Oh I was generalising from personal experience too, and I agree very much with your note of caution. These are a bit of a ramble around my thoughts - there's probably stuff here that everyone knows, but it gives some context ......
It seems to be an INFJ thing to empathise with people by bringing them inside using Ni to echo them, faults and all, and so try and help them. I was generalising in the sense that this concern is by no means restricted to narcissistic people, though of course they are drawn to INFJs like wasps to an open honey pot. It's quite dangerous for the INFJ for several reasons inho. One is the risk that they simply echo the other's problems till they become their own problems too. That can happen if the other suffers from deep anxiety, depression, low self-worth - problems that many INFJs have themselves to some extent which is why they sympathise with them so readily – and where my own experiences are rooted. A problem for some INFJs is that they have ill-defined ego boundaries and can lose their sense of personal identity which can become contaminated badly by the other to the point where they lose a grip on who they are. In fact, rather than compromising their inner world ever more deeply, most likely is that INFJs run out of the compassion and emotional energy needed to keep up the empathy for someone who is significantly troubled. This compassion fatigue can take us by surprise – it’s probably a special case of the stress curve with its sudden abrupt performance precipice, and it’s legacy of anger, depression etc. What is even more surprising to us is that it isn’t easy to replace our ‘stock’ of compassion - it can be the emotional equivalent of permanently weakening our back by over-exertion. This can result in sudden changes in INFJ attitude to someone in the outer world, though the problem will have been developing internally for quite a while beforehand. These are extremely difficult issues for us to deal with, because we will have invested a lot of energy in the internalisation of the other – a feature of all our close relationships I think, not just the pathological ones – so we will have made a deep commitment to the other - who themselves may be very dependent on us. The result can be pretty awful both for the INFJ and the person they are trying to love and help, and leave them both traumatised, or at least with significant new emotional problems
My own view is that compassion is not just an instinct – there’s a skill that needs to be learnt too. The way we should learn it is probably the same way we learn to walk, with guidance, with trial and error, and some tumbles and bruises, and it’s best done in late childhood, adolescence and early adulthood. We need to have a clear sight of our inner boundaries, beyond which we do not allow the other to penetrate – after all, we don’t willingly let others stab us or poke us in the eye and we are always damaged by these physical invasions when they do happen, unless they are part of a medical procedure. The mental invasions are as bad, but much less tangible, so we have to learn the hard way where our boundaries are. I was in my 40s before I really appreciated this, and still have some problems with it now 25 years later lol.

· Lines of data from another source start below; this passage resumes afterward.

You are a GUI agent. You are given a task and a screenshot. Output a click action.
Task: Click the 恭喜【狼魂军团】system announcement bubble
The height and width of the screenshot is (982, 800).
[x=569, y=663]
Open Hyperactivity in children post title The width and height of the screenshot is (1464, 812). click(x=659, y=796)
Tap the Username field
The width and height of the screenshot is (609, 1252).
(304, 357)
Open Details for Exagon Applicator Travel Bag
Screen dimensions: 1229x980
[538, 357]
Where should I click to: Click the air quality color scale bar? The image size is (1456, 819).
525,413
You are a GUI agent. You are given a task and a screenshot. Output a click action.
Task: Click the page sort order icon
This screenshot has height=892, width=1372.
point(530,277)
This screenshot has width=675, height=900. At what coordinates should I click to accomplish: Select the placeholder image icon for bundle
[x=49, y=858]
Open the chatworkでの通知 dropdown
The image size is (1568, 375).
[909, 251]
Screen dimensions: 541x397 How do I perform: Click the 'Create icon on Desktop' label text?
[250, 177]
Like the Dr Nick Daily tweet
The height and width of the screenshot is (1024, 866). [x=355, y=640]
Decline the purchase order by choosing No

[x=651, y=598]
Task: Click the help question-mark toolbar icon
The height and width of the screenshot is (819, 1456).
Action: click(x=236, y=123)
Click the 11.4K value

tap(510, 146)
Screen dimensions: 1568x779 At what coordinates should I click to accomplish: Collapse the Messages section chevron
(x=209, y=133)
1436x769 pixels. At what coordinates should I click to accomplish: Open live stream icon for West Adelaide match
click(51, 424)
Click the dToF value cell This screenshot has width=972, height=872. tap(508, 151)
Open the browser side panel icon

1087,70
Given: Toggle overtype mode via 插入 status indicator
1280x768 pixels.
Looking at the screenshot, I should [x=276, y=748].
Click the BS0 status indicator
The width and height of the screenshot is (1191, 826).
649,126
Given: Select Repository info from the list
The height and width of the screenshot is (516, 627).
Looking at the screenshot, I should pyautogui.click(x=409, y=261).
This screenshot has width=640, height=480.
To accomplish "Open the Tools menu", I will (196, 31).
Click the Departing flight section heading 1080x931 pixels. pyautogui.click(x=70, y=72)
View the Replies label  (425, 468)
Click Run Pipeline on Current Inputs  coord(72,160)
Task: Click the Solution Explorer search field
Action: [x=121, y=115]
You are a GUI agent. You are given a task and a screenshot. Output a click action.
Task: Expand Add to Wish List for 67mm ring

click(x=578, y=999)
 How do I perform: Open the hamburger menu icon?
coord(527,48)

The flip from Ni/Fe to Ni/Ti is interesting. Ni is our dominant, not Fe, and we do have to withdraw into it to access it. If we do that in company, it can look a bit like this to others metaphorically. Quite a way away from Fe if it becomes visible to others. But as an INTJ, you must experience something a little similar to this.
Where we are very different from INTJs is that many INFJs, particularly those who have a reasonable amount of Enneagram 5 in us, are pretty good with Ti – you can see that here in the Forum. Because it’s inward facing, I find I can spend all day long journeying around my Ni with my Ti, - in fact I can’t easily access my Ni in ‘humanspeak’ without a lot of Ti to navigate it and translate it into words. It’s cosy too because I don’t need to do any uncomfortable extraverting to evaluate my perceptions. It can float off into unreality though without an extraverted viewpoint to break the loop. What will certainly move me quickly from Fe to Ti in company is if the discussion is complex and I need to dig into my Ni to get at my perceptions. My Ni is like a wide landscape and can’t directly be expressed verbally and linearly so I need Ti to navigate it before I can express it. If I’m dealing with a logical rather than a value-based topic, my Fe isn’t much use, and I’ll respond from the thinking side of things. This post is an example of my use of Ni and Ti together. I have a core intuitive feel for what compassion looks like to me as INFJ, but it isn’t expressed in words within me – I need Ti to linearize and verbalise it for communication. Of course, I’m talking
about it here – I’d use Fe if I was actually
using it in company. Mind you, these words don’t give a brilliant translation of my Ni perception because compassion isn’t really a separate differentiated faculty within me but merges into all my other faculties.
I might well flip to intuitive / analytic even with those close to me, but I'm more likely to bury them in over-analysis and unwanted solutions than appear cold. I must say, there are times that I get fed up with Fe, and it's a real treat to just use Ti instead. But then just as often, I get really fed up with Ti that doesn't know when to shut up (at 3am for instance!!), and it's a blessed relief to use Fe. I do far better in company with Fe than T, unless I'm with people that have a particular purpose that needs it.
Interestingly, I do experience analogous jumps in INTJ behaviour. Some INTJs I’ve known can become very values-oriented where a moment before they were expressing things pretty clinically. Just as INFJs can over-think in public (who me ???), some INTJs can suddenly become very righteous. I had a boss like that many years ago.